Gallium circuits can also be printed and applied directly to the skin, like a temporary tattoo. The “ink” works like a conventional electrode, the kind that is used to monitor heart or brain activity, says Majidi, who made such a circuit by printing the metal onto a flexible material. The tattoos are more flexible and durable than existing electrodes, making them promising for long-term use.
The shape-shifting quality of the liquid metal opens up other potential uses. When the metal is squeezed, stretched and twisted, its shape changes, and the change in geometry also changes its electrical resistance. So running a small current through a mesh of gallium wires allows researchers to measure how the material is being twisted, stretched and pressed on.
This principle could be applied to create motion-sensing gloves for virtual reality: If a mesh of gallium wires were embedded inside a thin, soft film on the inside of the glove, a computer could detect the changes in resistance as the wearer moves their hand.
“You can use it to track your own body’s motion, or the forces that you’re in contact with, and then impart that information into whatever the virtual world is that you’re experiencing,” Majidi says.
This property even raises the possibility of machines that use what Dickey calls “soft logic” to operate. Rather than requiring computation, machines using soft logic have simple reactions based directly on changes in electrical resistance across the grid. They can be designed so that pushing, pulling or bending different parts of the grid activates different responses. As a demonstration, Dickey created a device that can turn motors or lights on and off depending entirely on where the material is pressed.

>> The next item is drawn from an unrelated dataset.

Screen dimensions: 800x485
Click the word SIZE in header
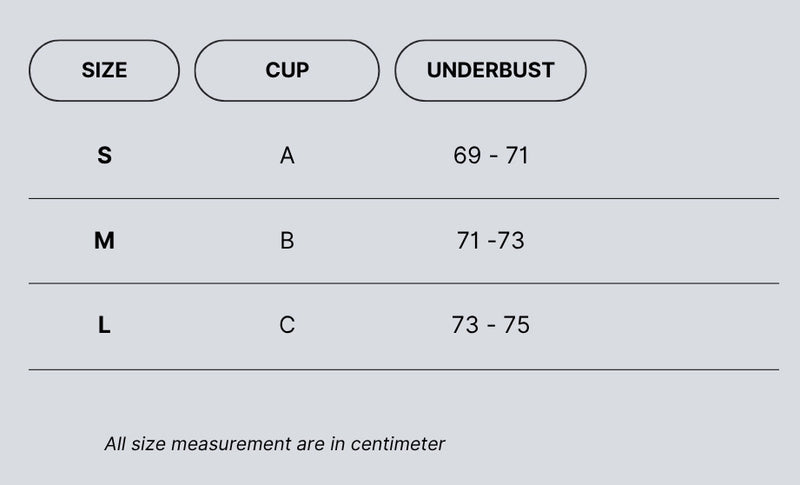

“There’s no semiconductors here. There’s no transistors, there’s no brain, it’s just based on the way the material is touched,” Dickey says.
Low-level tactile-based logic like this could be used to build responsiveness into devices, akin to building reflexes into soft robots — such reactions don’t require a complex “brain” to process information, but can react directly in response to environmental stimuli, changing color or thermal properties or redirecting electricity.

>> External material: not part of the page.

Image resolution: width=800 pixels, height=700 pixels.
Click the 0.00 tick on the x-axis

And that outer oxide layer that forms when gallium is exposed to air is now being taken advantage of. The oxide layer allows the metal to hold its shape, and opens up all sorts of possibilities for patterning and fabrication. Tiny drops of gallium can be stacked high on top of one another. A drop of gallium can be dragged along a surface, leaving a thin trail of oxide that can be used as a circuit.

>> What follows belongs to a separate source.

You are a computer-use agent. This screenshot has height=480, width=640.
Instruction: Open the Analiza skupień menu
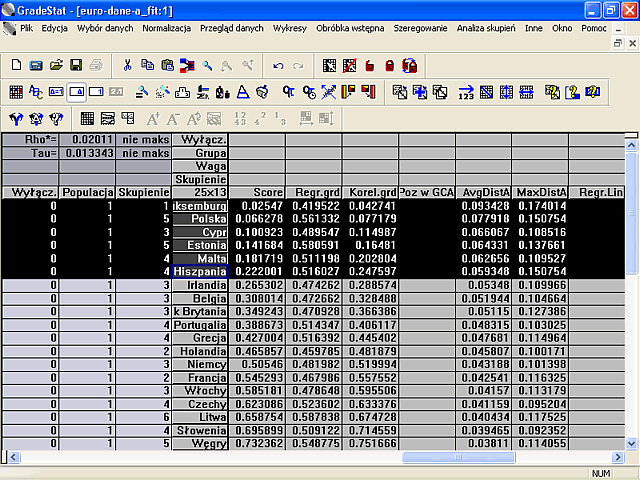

In addition, in water the oxide layer can be made to form and disappear by applying a tiny amount of voltage, causing the beads to form and collapse instantly. By switching back and forth, Dickey can make the beads move a weight up and down. With refinement, this property could form the basis of artificial muscles for robots, he says.
Dickey admits that the technology is still in its early stages, and that the work so far merely suggests how it could be commercialized. But gallium has so many interesting properties it’s bound to be useful in soft electronics and robotics, he says.
He compares the field with the early days of computing. Although the earliest experimental computers made with vacuum tubes and mechanical switches are crude by today’s standards, they established principles that gave rise to modern electronics.
Majidi says he also expects to see liquid metal used commercially in the near future.
“In the next few years, you’re going to see more and more of this transition of liquid metal technologies out in industry, in the marketplace,” he says. “It’s not really so much a technical bottleneck at this point. It’s about finding commercial applications and uses of liquid metal that actually do make a difference.”